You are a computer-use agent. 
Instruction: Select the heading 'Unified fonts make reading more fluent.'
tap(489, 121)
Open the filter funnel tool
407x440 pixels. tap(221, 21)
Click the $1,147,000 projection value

+ + + + + + +

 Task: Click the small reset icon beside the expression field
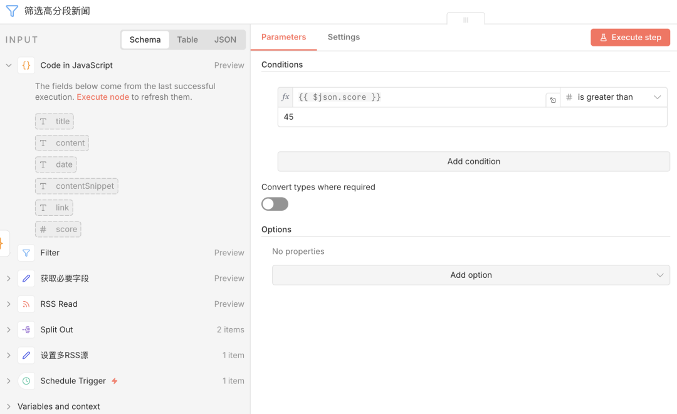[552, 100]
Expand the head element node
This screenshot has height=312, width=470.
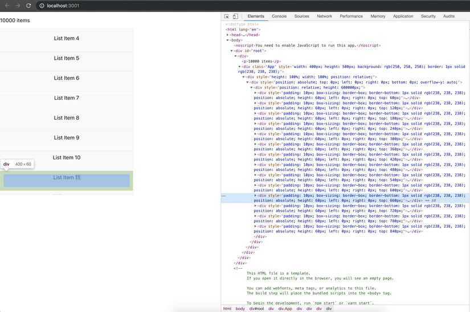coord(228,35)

+ + + + + + +

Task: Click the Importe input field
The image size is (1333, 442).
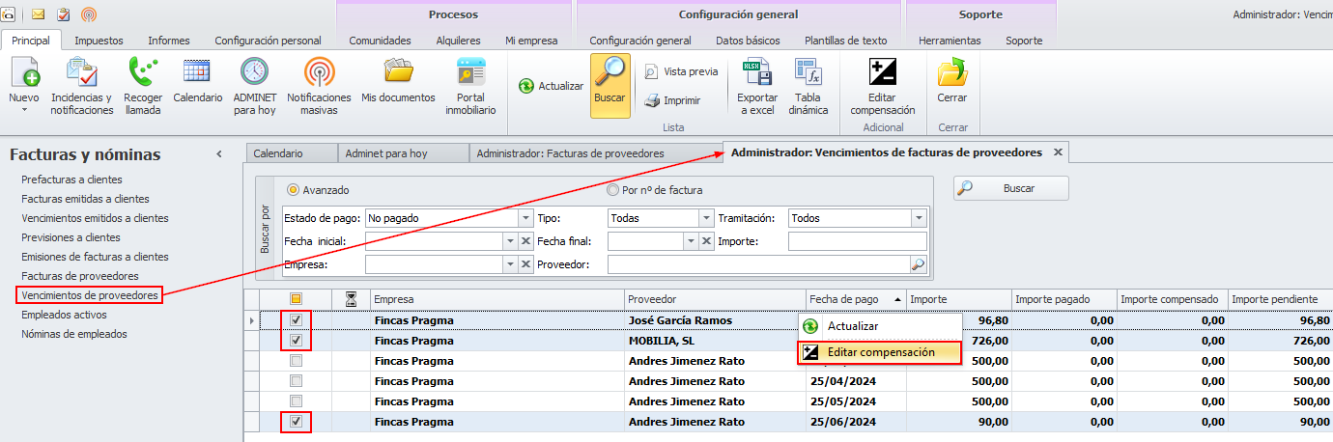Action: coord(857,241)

+ + + + + + +

## TO DO:
Exact duplication is required for the lines above, from the line that contains "Instruction: Select the" to the line that contains "Click the $1,147,000 projection value", inclusive; omit all others.

## EXERCISE ANSWER:
Instruction: Select the heading 'Unified fonts make reading more fluent.'
tap(489, 121)
Open the filter funnel tool
407x440 pixels. tap(221, 21)
Click the $1,147,000 projection value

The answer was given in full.